[Start of Attachment]

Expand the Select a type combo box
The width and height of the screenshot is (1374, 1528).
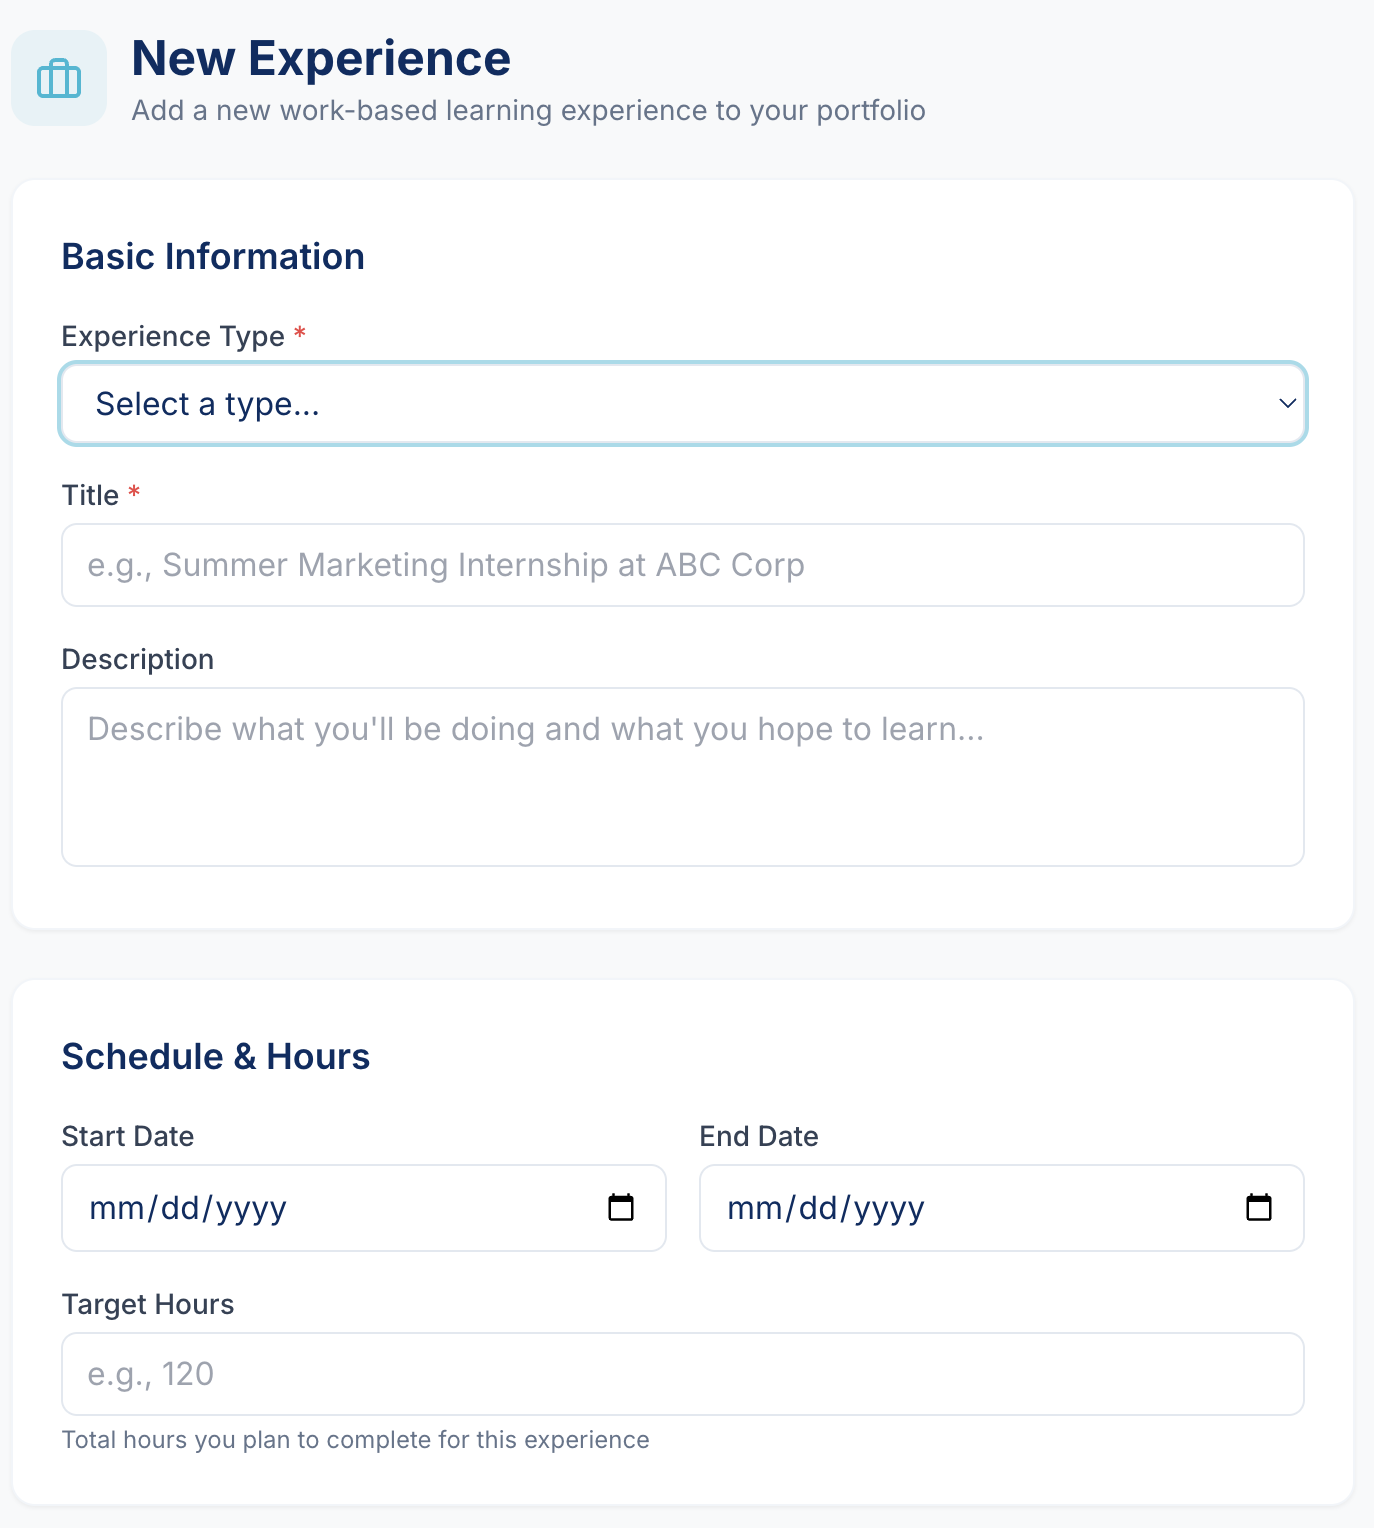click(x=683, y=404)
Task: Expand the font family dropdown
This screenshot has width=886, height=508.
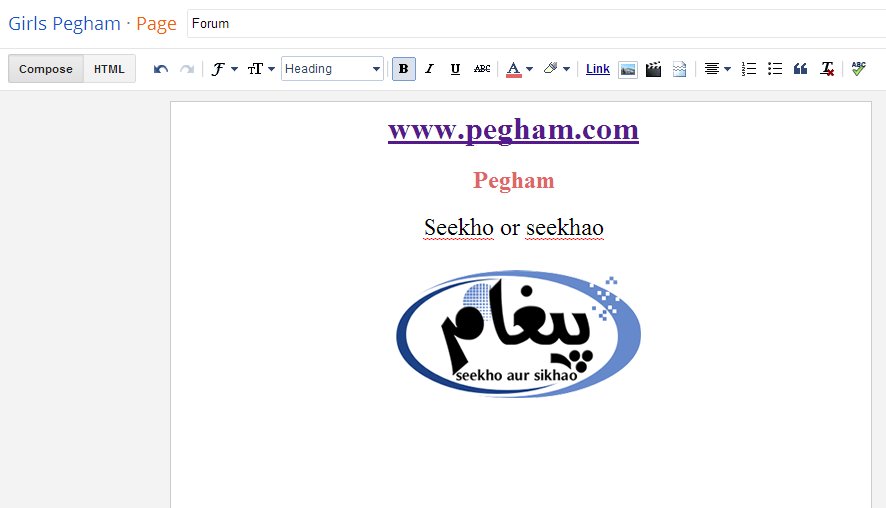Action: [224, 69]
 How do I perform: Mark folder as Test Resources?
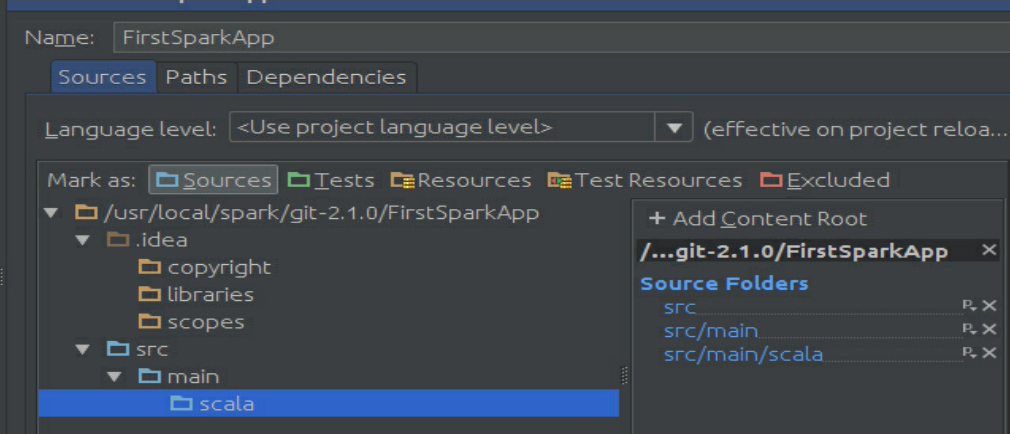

[End of Attachment]

Copy exactly the lines from the line holding "Task: Expand the font family dropdown" to the final line of the listing, and leave the pictures out.

Task: Expand the font family dropdown
This screenshot has width=886, height=508.
Action: [224, 69]
 How do I perform: Mark folder as Test Resources?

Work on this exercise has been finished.